Madras Chicken Biriyani

Skillet Chicken Biriyani
Biriyani is an Indian celebratory baked rice dish usually involving a lot of steps. We’ve streamlined the recipe into an easy one-pot casserole using our Madras Curry sauce for the full flavor without the effort. The garnishes are optional but if you have the time, they truly complete the dish.

Serves 4


1 lb boneless, skinless chicken, cut into 1-inch cubes (thighs recommended)
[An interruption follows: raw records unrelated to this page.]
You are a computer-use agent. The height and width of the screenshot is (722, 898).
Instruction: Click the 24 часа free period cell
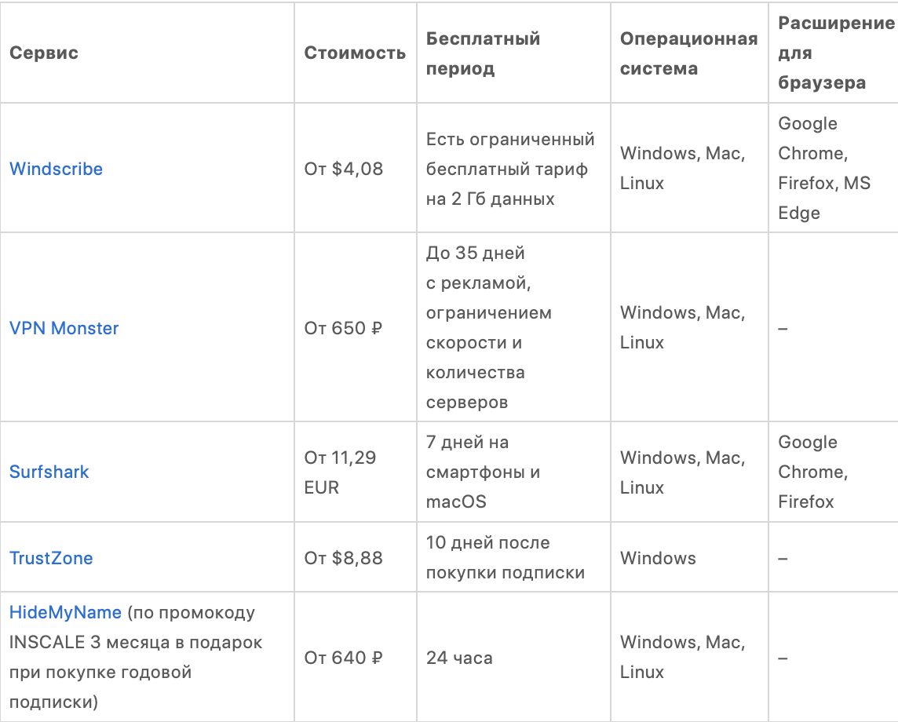click(459, 658)
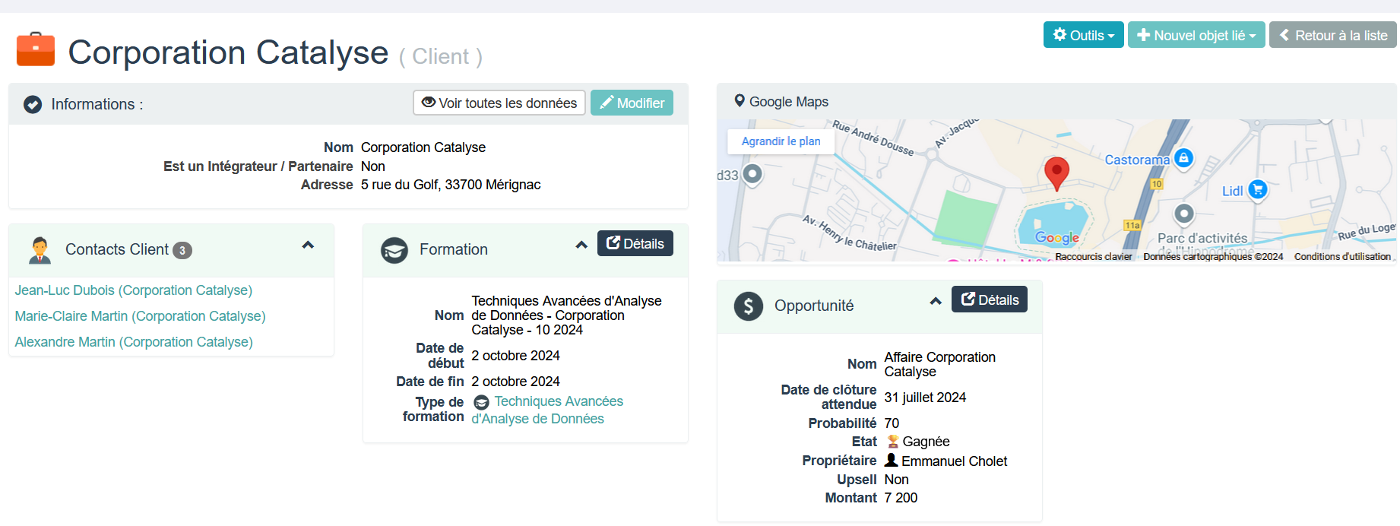1400x526 pixels.
Task: Click the Lidl shopping cart marker
Action: coord(1257,190)
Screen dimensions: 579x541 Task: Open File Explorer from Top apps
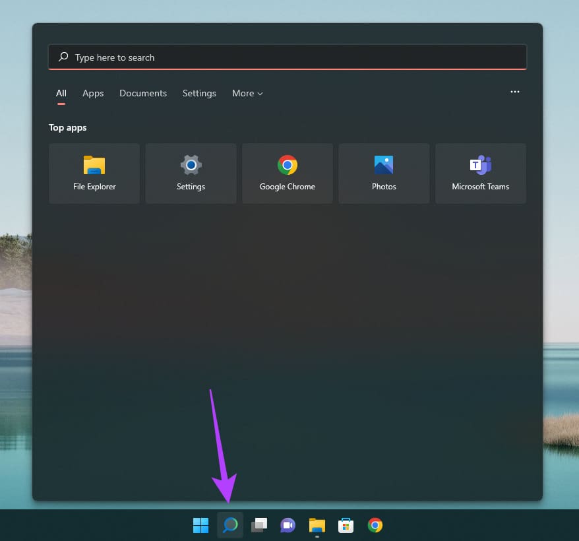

1 jar Maya Kaimal Madras Curry

1 cup basmati rice

1 cup water

½ teaspoon salt

1/4 cup roasted cashews or slivered almonds

1/4 cup raisins

Optional Garnishes:

1/8 teaspoon Garam Masala

2 hard boiled eggs, peeled and sliced

fried onions


Fried Onions
Thinly slice one medium yellow onion. Heat 2 tablespoons vegetable oil in a skillet over medium-low heat. Add the onion and cook, stirring often until softened and starting to brown. Increase heat and stir constantly until onions are very dark brown, about 10-12 minutes.


Step 1
Preheat oven to 350˚F.

Step 2
In a medium-sized (4 to 5 quart) oven-proof pot or Dutch oven, combine chicken, Madras Curry, rice, water, salt, almonds or cashews, and raisins. Bring to a boil, stirring often over medium-high heat.

Step 3
Cover pan and bake in the oven, undisturbed, for 30 minutes. Remove from oven and let rest, covered, for 5 minutes. Sprinkle with Garam Masala, if you like, and gently fluff with a fork.

Step 4
Transfer to a serving dish and garnish with halved eggs and fried onions.